Gubernur DKI Jakarta, Jokowi, pria yang dulunya Bupati
Solo Jawa Tengah tak pernah turun ratting-nya.
Terakhir kali saya membaca berita media Tutup Rakernas, Mega Tolak Foto Salaman
dengan Jokowi. Bagian terakhir berita itu : “Saat itu, posisi Jokowi berada di
belakang Mega, Puan dan salah satu kader. Salah satu kader tersebut mengucapkan
"Bu diminta salaman sama Pak Jokowi," ucap kader tersebut. Namun,
entah kesal karena permintaan tersebut, Mega enggan melakukan dan berujar pelan
"Udah, enggak usah," ucap Mega di atas podium” [1]
Masih seputar Jokowi, Perdana Putra menulis di
kompasiana SBY Bombardir Jokowi dengan Strategi Perang Kota : “….Program
pengadaan ribuan Bus sebagai transportasi masal pun harus segera dihentikan
atau setidaknya di hadang dengan berbagai cara, sampai akhirnya merekapun
menerapkan regulasi yang rumit dan berbelit hanya untuk menghadang pengadaan
ribuan bus transportasi masal tersebut. Alhasil, Proses pengadaan ribuan bus
tersebut tidak mendapat persetujuan dari pusat dengan berbagai alasan yang
systemic. Pengadaan yang rencananya sekitar 1400 bus untuk penambahan dan
peremajaan transportasi umum itupun harus tersendat dan hanya akan terealisasi
sekitar 400an bus dengan berbagai alasan dan regulasi systemiknya yg disusun
secara berbelit. Tak cukup hanya disitu, Pemerintah pusat pun sekarang mulai
gencar membombardir Jokowi dengan kekuatan supernya, dengan kapasitas penuh dan
dengan ledakan tak terhingga, dengan diterapkannya mobil murah LCGC dengan
alasan lingkungan. Mereka tidak lagi perduli bahwa kapasitas Jalan raya
sekarang sudah sangat tidak sebanding dengan jumlah kendaraan yang beredar di
jabodetabek. Mereka tidak lagi perduli peningkatan konsumsi BBM yang sekarang
saja kita sudah sangat minus dan harus mengimpor ratusan ribu barel per hari,
Mereka juga tidak perduli bahwa dengan makin besarnya import BBM sangat
berpengaruh pada semakin ambruknya nilai tukar rupiah yang sudah sangat
tertekan dan terpuruk. Semua itu karena mereka sudah panik, dan dalam kepanikan
itu, mereka tidak lagi perduli apakah balita atau anak-anak yang akan menjadi
korban dari bombardir mereka yang mereka
tujukan langsung dipusat kota….”[2]
Bagi sebagian orang tentu penasaran dan ingin mencari
tahu bagaimana seorang Jokowi dan bagaimana Jokowi itu populer?

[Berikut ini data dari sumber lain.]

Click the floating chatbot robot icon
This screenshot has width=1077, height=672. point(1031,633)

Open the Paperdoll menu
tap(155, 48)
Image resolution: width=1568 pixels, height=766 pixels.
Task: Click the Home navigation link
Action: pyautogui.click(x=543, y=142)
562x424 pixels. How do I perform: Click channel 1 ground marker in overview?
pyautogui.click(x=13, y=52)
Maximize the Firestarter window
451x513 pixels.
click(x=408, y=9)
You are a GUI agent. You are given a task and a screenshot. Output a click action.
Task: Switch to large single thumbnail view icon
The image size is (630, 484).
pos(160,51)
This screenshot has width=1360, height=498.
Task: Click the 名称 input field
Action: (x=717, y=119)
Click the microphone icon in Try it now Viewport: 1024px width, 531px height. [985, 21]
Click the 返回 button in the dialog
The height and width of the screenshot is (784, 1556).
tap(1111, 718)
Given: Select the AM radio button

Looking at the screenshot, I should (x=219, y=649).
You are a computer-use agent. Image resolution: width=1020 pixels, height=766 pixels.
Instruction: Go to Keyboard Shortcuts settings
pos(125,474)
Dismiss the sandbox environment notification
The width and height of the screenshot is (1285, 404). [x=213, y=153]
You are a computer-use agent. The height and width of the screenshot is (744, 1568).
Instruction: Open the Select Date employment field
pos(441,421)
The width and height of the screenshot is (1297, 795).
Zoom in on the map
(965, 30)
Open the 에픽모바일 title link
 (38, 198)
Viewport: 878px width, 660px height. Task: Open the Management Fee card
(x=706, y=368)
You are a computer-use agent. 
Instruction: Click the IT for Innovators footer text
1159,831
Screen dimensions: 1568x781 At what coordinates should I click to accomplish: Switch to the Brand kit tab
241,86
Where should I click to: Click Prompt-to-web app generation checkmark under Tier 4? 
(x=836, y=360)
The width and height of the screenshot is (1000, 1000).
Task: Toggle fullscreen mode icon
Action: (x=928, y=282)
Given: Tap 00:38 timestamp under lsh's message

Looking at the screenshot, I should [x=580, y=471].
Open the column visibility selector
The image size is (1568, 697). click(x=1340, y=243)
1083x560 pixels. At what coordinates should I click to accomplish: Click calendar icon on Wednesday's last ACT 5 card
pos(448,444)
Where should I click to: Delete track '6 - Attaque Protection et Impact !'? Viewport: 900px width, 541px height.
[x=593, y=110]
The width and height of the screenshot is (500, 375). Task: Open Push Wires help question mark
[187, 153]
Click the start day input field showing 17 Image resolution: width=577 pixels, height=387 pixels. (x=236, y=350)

A. Trend Pasangan Politik Beda Agama
Keputusan berpasangan dengan Ahok yang beragama
Kristen sebagai Calon Wakil Gubernur kala itu., harus diberikan apresiasi besar
bahwa ini menunjukkan Jakarta daerah yang pluralis dan hal ini juga
menggambarkan bahwa masyarakat Indonesia telah berubah sikap menjadi lebih
terbuka serta menerapkan pluralitas itu pada berbagai perilakunya baik perilaku
politik atau perilaku sosial. Sebelumnya, Gubernur Jakarta dipimpin oleh Hendrik
Hermanus Joel Ngantung atau disapa akrab Henk Ngantung beragama Kristen dari
Sulawesi Utara. Bahkan AA. Baramuli yang beragama Islam menjadi Gubernur
kemudian disusul Abdullah Amu di Sulawesi Utara yang mayoritas agamanya
Kristen.
Perkembangannya, sejumlah kasus dan fenomena yang
mengancam pluralitas di Indonesia sedikit menenggelamkan trend setting politik
dalam pemasangan calon kandidat di lembaga eksekutif. Meski demikian, kasus dan
fenomena yang mengancam pluralitas itu juga dinilai bagian dari residu (pemicu)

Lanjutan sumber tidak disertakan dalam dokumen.